CHAPTER THIRTEEN
COVENANT
"There were all sat opposite of each other as far as I can remember. The lights were dimmed to a mellow amber, walls painted in a lazy eggshell white, the radio was giving out a soft static. Somehow, I found it impressive that nobody was speaking. The words of the radio were interesting to me so I was the only one paying attention. But all that everyone else could think about was what the old man was thinking about. He was by far, the most frightening one. The two boys, one significantly older than the other, the wife, pregnant with the third — it's a girl definitely. It's a vanilla and daffodils scent that gets stronger and doesn't leave the mother till after birth— but anyway, he was just sat there waiting."
She was still sat in the middle of class, dwindling upon the different aspects of American History, listening to a voice that was speaking inside her head from across the classroom. To say that it was rather awkward listening to this as she sat beside the boy in question was an understatement as to say.
"Your poetics are impressive Sanah, but it doesn't really explain what you wanted to tell me before," telling her as she rests her head on her hand, poised to give the impression that she wasn't falling asleep in class. "But continue as before."
"Maybe I should leave it there. A cliffhanger would add some flavour to this bland dialogue," which she can tell she's grinning about while the nib of pen dips into the sheet of printing paper. "I'll continue though, don't worry. I want a happy ending."
"Your story is telling me that there'll be anything but a happy ending."
"He breaks the silence. So you got all C's? This is what you were so ecstatic to show me? The mother takes the chance she has to leave the room with the older son, but the father orders him to say. He says nothing about the mother. You want to tell me that your teachers couldn't look through your pathetic and worthless self, just to even scrape you an A? The son stays silent. But it wasn't his shouting that got to me. Everything was just so silent. When he stood up, it was intimidating. Like the glass that he had so furiously thrown against the wall wasn't enough to scare me, but the haste he was in to send him into the cellar, and lock him in ..... in the um..... I just woke up."
"Sanah?"
The lonesome little girl had watched him push the boy into a freezer despite the protests that he was putting up and silenced his cries with the never-ending length of chains that wrapped around the appliance. The period of time that she's been in the same preschool and middle school as Lahey, she's never understood where his claustrophobia originated from, and her inconsistent nagging didn't imply that she wanted to know because it was never any of her business, but seeing it made her eyes prick with tears.

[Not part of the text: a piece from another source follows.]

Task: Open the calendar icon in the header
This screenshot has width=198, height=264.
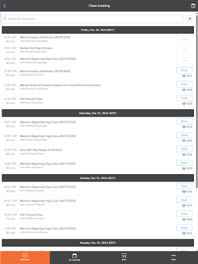Action: pyautogui.click(x=193, y=6)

She would hold onto that so Roman would find out herself. His phobias were to be discussed between people who he trusted, not that he was aware that she was seeking out memories in his mind. Despite it being second nature, it wasn't supposed to be something that she told others about. Not only the fact that they would question her abundantly vast knowledge on their thoughts and stuff but rather the fact that it wasn't morally right.
You see, Sanah and Isaac shared very similar personalities. Looking through his memories during History gave her the time to truly understand why some things had clicked with other things or why he behaved the way he did. He was silent because he was always waiting for the strike, he spoke curtly and short because he didn't want to speak out of turn, his phobias were self-explanatory and made her feel sick just thinking about how his father didn't even care about how it mentally affected his son.